In a statement issued yesterday, Agbakoba said Nigeria was in a parlous state with Gross Domestic Product at 1.9 per cent, while population continues to explode past 200 million, adding that this debt overhang may strangulate the country.
He said: “So, to turn this around, it is commendable that the federal government has empaneled an Economic Advisory Council of proven experts.
“My recommendation is that the federal government should adopt the Keynesian expansionary fiscal policy in order to achieve and sustain double-digit growth of at least 10 per cent over 10 years to pull at least 200 million Nigerians out of poverty. But the magic wand that can achieve this feat is the concept of development law.
“Development law scholars agree that there is a strong linkage between law, regulatory institutions, governance, economic development and national welfare. It is argued that the Nigerian legal and judicial framework is hopelessly outdated and needs an urgent review to meet current challenges. Yet governments generally fail to notice the links between legal policy, economic development, governance, and institutions.”
He said a sound nation depends on vital legal institutional, regulatory and governance frameworks, adding that the links unfortunately between legal institutions, political economy and development have often, and in the Nigerian case, been completely overlooked or missed, hence under-development.
Agbakoba said: “If development law is applied as a public policy tool in the following areas, for example, financial services sector, national trade policy, maritime, aviation and space, legal and justice sector, land administration, corruption, social security administration, among others. It will transform the economy, create millions of jobs and pull 200 million Nigerians out of poverty.”

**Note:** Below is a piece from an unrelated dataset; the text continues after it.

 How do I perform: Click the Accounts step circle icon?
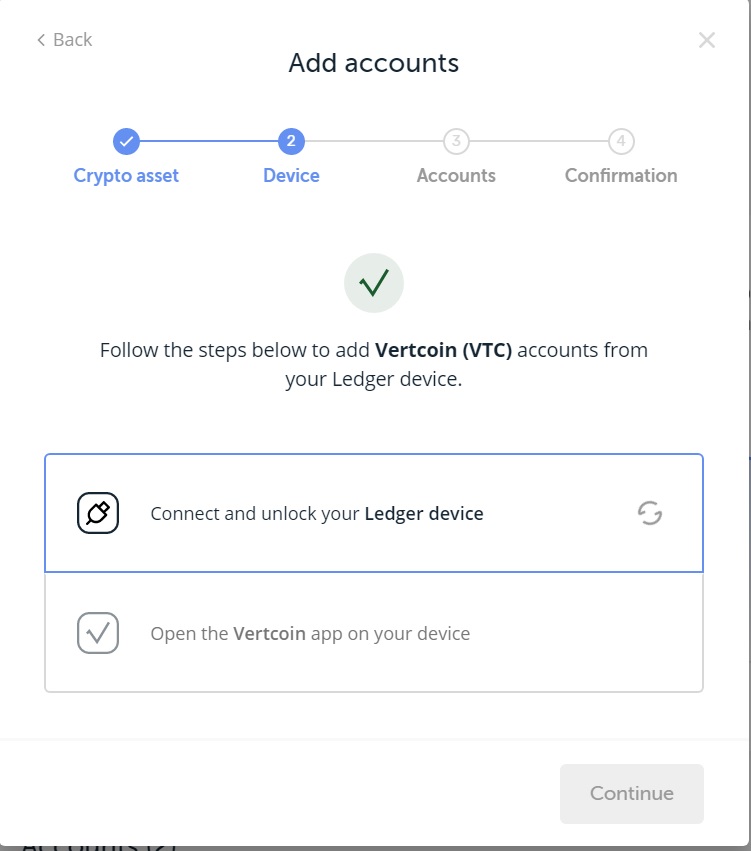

He called on the federal government to “organise new streams of revenue around a transformed financial services sector; new lean and empowered CBN with strong rules restricting banking to lending and not trading; new trade policy and legislation on trade remedies which will make Nigeria a centre of production and not dumping, full enhancement of maritime and aviation resources by strengthening cabotage legislations and a new Fly Nigeria Act.”